Exercise data: Begin

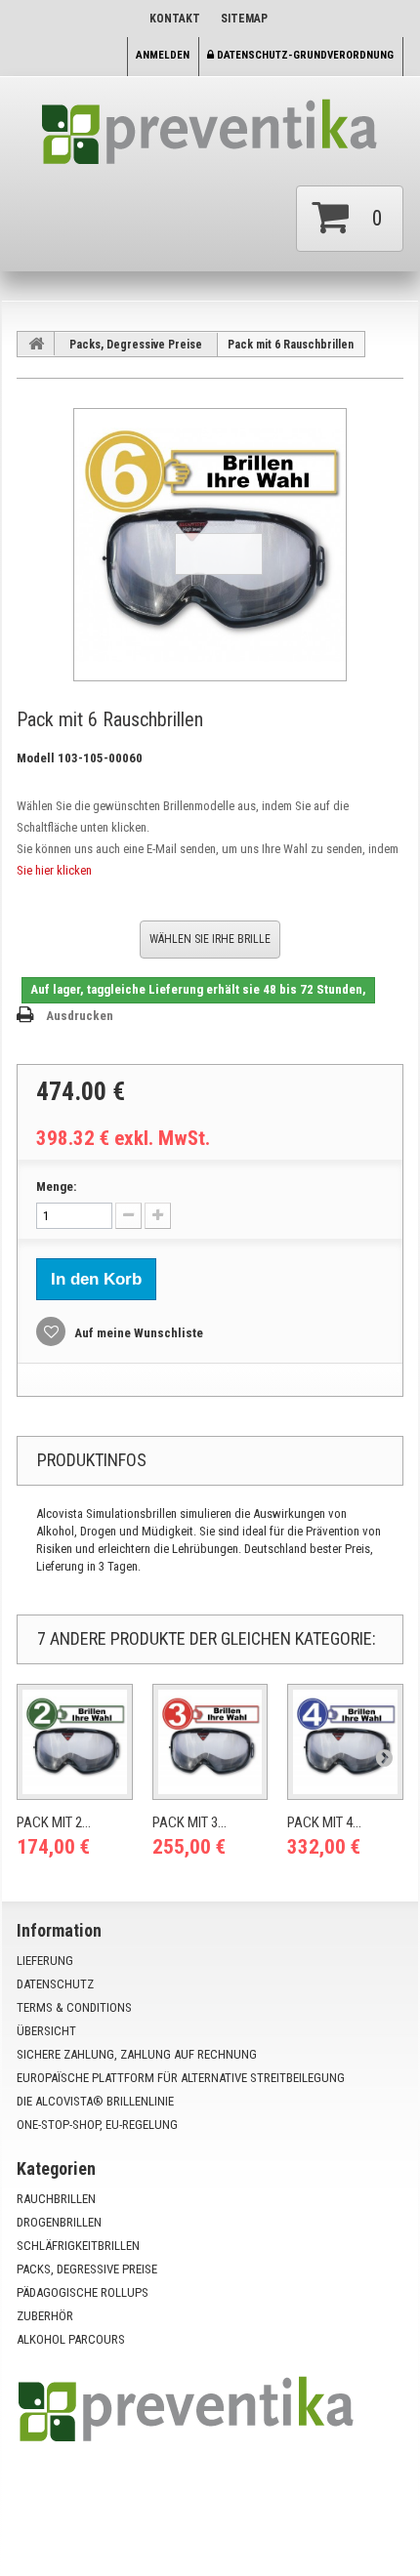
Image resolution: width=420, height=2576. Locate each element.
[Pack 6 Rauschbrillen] (210, 544)
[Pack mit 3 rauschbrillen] (210, 1742)
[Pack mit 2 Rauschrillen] (75, 1742)
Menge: (56, 1186)
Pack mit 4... (324, 1822)
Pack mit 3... (189, 1822)
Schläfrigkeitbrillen (78, 2245)
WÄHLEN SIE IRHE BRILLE (210, 939)
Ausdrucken (79, 1015)
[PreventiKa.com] (210, 139)
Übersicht (46, 2031)
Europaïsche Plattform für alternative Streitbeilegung (181, 2077)
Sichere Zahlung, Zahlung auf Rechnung (137, 2054)
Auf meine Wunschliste (137, 1333)
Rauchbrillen (56, 2198)
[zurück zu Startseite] (36, 343)
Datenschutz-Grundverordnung (304, 55)
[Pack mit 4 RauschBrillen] (345, 1742)
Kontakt (174, 18)
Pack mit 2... (54, 1822)
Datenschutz (55, 1984)
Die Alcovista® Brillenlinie (95, 2101)
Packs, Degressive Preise (135, 344)
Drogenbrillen (59, 2222)
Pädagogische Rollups (82, 2292)
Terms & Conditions (74, 2007)
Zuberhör (45, 2316)
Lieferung (45, 1960)
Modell (36, 758)
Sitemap (244, 18)
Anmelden (162, 55)
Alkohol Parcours (71, 2339)
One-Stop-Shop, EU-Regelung (97, 2124)
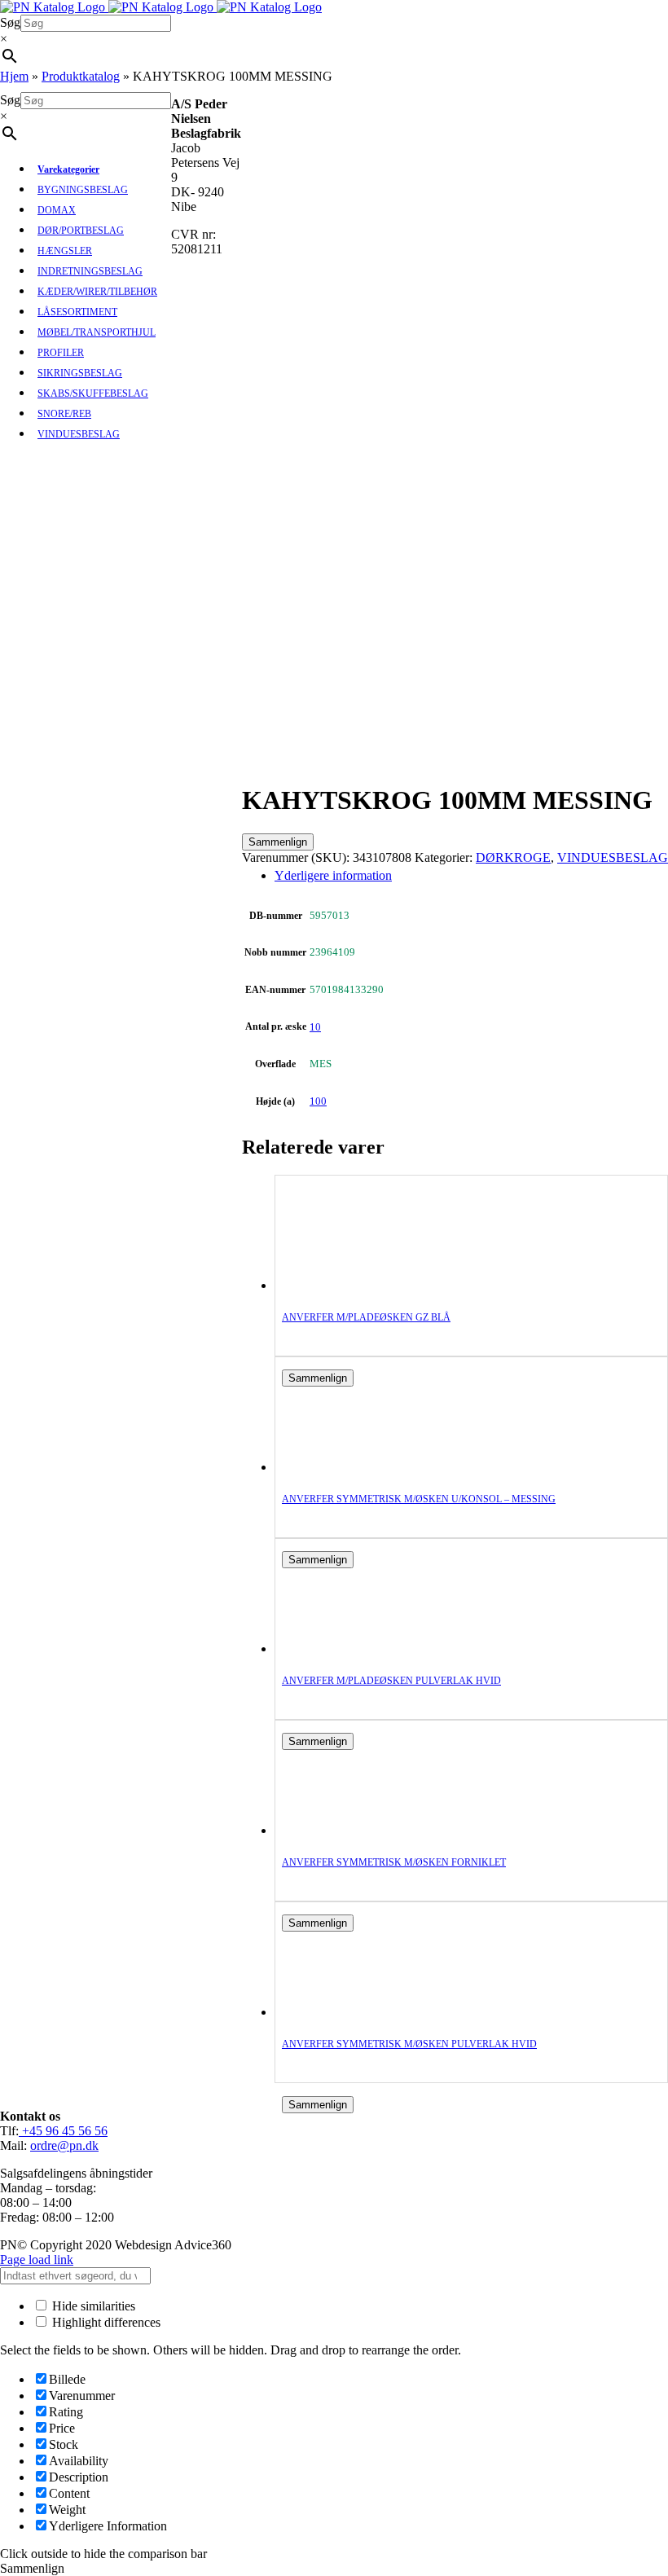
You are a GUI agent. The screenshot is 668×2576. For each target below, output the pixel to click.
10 (315, 1027)
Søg (10, 22)
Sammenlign (277, 842)
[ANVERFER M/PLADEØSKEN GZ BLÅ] (347, 1285)
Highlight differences (104, 2322)
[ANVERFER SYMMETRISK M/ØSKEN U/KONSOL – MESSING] (347, 1467)
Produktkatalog (81, 76)
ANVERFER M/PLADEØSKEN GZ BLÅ (366, 1317)
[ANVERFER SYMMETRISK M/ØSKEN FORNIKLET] (347, 1830)
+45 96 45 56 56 (63, 2131)
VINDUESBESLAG (612, 857)
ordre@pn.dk (64, 2145)
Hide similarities (92, 2306)
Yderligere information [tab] (333, 875)
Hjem (14, 76)
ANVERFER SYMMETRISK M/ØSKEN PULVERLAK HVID (409, 2044)
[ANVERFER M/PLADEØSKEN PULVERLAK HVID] (347, 1648)
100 (318, 1101)
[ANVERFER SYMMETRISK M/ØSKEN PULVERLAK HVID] (347, 2012)
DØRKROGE (513, 857)
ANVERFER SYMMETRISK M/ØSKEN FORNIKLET (394, 1862)
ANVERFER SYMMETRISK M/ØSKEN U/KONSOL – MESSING (419, 1499)
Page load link (36, 2259)
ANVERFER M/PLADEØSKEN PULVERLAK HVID (391, 1680)
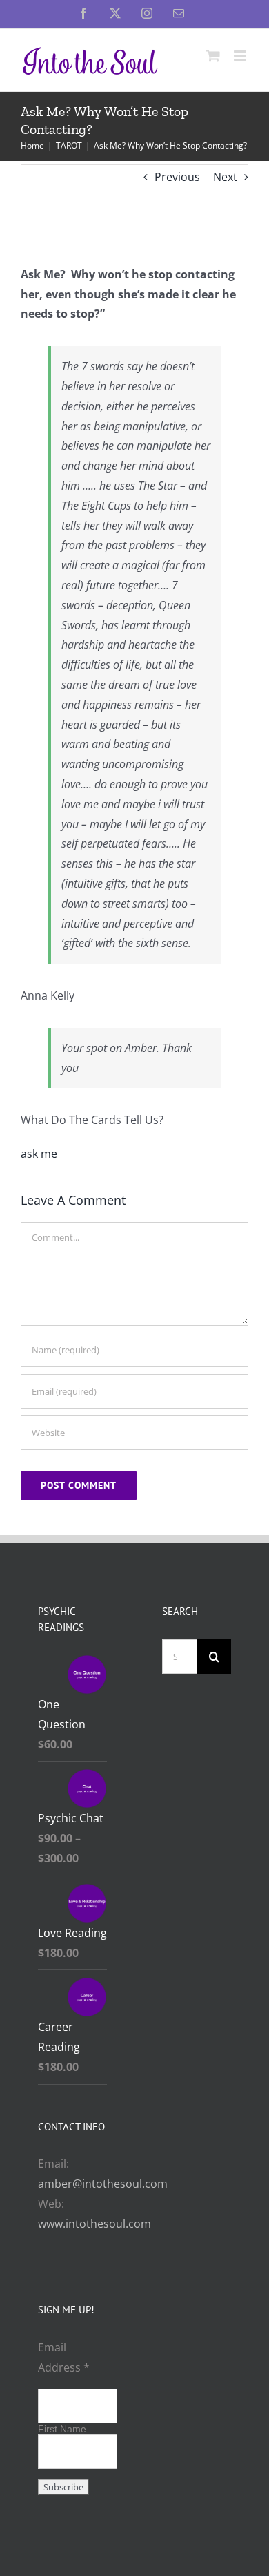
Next (225, 176)
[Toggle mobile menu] (241, 55)
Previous (177, 176)
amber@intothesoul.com (103, 2183)
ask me (39, 1153)
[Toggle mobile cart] (213, 55)
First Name (62, 2428)
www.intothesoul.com (94, 2223)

Exercise data: End

Task. Show all lines from the data above in which the word "Toggle" appears.

Answer to the exercise.
[Toggle mobile menu] (241, 55)
[Toggle mobile cart] (213, 55)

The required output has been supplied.